**PROVIDED TEXT**

Cloudcroft Municipal Schools is a school district headquartered in Cloudcroft, New Mexico. It includes Cloudcroft Elementary/Middle School and Cloudcroft High School.

In addition to Cloudcroft it serves Mayhill, Piñon, Sacramento, Timberon, Twin Forks, and Weed. It also serves Duncan, Elk, and Sunspot.

==History==
In 1958 the Weed and Pinon communities, being moved out of the Otero County Board of Education, chose to join the Alamogordo Public Schools school district. Weed residents believed the Alamogordo district would be more likely to keep their schools open if there was an enrollment decrease, so they opted for Alamogordo schools instead of Cloudcroft schools. The Cloudcroft school board disliked the decision and in 1958 passed a motion stating that the district should not accept Weed or Piñon students even if their respective areas offered to pay tuition to Cloudcroft schools.

In 1991 the Alamogordo board voted to close Weed High School. It made a deal with Cloudcroft schools to have the Weed High children sent to Cloudcroft Schools. Some Weed residents did not like the deal as they perceived Cloudcroft schools to be too large and because the Cloudcroft area catered to tourists. Because Weed Elementary remained as a part of the Alamogordo district, it meant that the elementary and high school students had different scheduling. The Cloudcroft district did not begin charging tuition to Alamogordo schools and relied on increased funding from its higher enrollment. The Cloudcroft board in 1991 ignored the 1958 resolution that stated the district should not accept Weed and Piñon students.

In August 1992 Weed Elementary parents protesting the retention of a teacher they disliked chose to enroll their children in Cloudcroft schools instead as a form of protest, and the Cloudcroft district accepted them. In fall 1992 Weed Elementary officially closed, and at that point all grade levels K-12 in the Weed area were officially to be sent to Cloudcroft schools.

In November 1992 the Cloudcroft district's board passed a resolution to annex portions of the Alamogordo district, including Pinon, Timberon, and Weed, as well as several ranches. In a separate motion the district drew new electoral boundaries with the annexed area effective the approval of said annexation.

Upon receiving the Timberon area, the Cloudcroft district continued to operate the Little Red School House, a winter-only elementary facility in Timberon which it acquired from the Alamogordo district, until May 26, 2002.

**DATA RECORDS**
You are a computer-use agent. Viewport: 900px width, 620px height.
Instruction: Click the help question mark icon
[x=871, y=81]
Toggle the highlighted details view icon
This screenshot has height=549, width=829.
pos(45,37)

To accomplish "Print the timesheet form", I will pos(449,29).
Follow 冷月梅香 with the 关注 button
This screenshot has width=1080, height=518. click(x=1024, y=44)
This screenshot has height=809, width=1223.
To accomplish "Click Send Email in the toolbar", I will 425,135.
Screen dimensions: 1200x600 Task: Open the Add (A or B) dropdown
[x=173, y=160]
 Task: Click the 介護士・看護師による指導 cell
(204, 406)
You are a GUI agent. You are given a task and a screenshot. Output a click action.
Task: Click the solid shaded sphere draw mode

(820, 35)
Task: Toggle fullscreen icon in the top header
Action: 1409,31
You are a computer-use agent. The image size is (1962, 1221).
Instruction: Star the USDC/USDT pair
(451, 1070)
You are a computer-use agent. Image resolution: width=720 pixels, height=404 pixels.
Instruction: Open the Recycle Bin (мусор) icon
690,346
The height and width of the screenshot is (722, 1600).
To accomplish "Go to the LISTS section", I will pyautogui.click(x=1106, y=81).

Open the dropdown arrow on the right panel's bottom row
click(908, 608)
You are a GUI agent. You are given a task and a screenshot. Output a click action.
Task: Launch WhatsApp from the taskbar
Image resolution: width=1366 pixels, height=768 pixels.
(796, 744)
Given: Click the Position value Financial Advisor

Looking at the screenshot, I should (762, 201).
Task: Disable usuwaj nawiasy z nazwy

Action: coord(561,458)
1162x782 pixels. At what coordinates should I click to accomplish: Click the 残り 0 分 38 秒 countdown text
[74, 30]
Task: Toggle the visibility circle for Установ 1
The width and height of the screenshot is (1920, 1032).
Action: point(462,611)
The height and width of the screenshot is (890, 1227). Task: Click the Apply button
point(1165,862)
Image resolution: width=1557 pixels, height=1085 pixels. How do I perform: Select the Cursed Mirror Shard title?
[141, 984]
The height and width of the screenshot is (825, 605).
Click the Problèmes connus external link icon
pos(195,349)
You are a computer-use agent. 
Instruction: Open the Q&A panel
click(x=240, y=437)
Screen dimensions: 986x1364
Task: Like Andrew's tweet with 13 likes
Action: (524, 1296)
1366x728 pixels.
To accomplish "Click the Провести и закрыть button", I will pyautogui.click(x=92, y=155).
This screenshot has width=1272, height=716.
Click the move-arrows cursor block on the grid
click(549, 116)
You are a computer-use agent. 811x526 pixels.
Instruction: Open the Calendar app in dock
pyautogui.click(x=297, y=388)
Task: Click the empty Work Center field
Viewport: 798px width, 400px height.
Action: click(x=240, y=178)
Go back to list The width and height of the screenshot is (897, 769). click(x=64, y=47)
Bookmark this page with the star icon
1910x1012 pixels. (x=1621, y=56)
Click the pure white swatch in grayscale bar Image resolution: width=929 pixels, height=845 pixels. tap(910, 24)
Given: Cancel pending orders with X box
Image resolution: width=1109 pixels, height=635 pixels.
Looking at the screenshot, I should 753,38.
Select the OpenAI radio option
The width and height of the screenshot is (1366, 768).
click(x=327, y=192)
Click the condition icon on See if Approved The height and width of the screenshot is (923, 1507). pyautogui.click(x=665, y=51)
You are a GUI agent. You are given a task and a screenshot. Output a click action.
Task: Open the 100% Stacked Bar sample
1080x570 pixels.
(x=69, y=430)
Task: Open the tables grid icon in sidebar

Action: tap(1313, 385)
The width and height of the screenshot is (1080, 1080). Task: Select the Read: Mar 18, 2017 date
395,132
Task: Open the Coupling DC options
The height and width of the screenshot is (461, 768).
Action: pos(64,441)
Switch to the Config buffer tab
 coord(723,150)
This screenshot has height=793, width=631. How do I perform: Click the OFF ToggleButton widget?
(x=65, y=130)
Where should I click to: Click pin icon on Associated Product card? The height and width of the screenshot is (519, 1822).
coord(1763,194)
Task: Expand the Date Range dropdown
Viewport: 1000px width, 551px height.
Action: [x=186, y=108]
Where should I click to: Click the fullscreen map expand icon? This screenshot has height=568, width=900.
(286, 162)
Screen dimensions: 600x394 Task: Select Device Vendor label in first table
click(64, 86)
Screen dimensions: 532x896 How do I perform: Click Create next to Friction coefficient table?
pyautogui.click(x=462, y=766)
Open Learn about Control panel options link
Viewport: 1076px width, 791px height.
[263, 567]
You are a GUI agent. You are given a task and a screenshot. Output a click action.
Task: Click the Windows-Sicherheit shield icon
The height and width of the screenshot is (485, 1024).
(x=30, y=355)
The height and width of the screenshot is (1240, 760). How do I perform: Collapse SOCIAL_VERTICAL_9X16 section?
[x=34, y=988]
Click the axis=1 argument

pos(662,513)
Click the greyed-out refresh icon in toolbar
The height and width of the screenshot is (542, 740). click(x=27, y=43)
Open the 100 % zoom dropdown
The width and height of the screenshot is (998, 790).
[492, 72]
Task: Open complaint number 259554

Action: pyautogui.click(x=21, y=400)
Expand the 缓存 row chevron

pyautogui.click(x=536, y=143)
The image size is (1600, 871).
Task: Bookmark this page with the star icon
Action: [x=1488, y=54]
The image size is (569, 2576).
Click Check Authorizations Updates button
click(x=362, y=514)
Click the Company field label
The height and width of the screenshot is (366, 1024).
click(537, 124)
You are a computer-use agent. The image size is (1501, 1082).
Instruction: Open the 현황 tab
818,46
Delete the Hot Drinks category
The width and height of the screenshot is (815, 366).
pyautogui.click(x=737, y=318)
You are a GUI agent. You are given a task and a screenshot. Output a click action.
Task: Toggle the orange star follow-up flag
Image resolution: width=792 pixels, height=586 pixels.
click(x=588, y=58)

**WHAT TO DO**
**1)** How would you translate this sentence from the Cloudcroft schools text into Spanish: "In fall 1992 Weed Elementary officially closed, and at that point all grade levels K-12 in the Weed area were officially to be sent to Cloudcroft schools."
**2)** Transcribe a passage from the Cloudcroft schools text. Begin at the words "In November 1992" and stop after "May 26, 2002.".

**YOUR RESPONSES**
**1)** En el otoño de 1992, Weed Elementary cerró oficialmente y, a partir de ese momento, todos los niveles de grado K-12 de la zona de Weed debían enviarse oficialmente a las escuelas de Cloudcroft.

**2)**
In November 1992 the Cloudcroft district's board passed a resolution to annex portions of the Alamogordo district, including Pinon, Timberon, and Weed, as well as several ranches. In a separate motion the district drew new electoral boundaries with the annexed area effective the approval of said annexation.

Upon receiving the Timberon area, the Cloudcroft district continued to operate the Little Red School House, a winter-only elementary facility in Timberon which it acquired from the Alamogordo district, until May 26, 2002.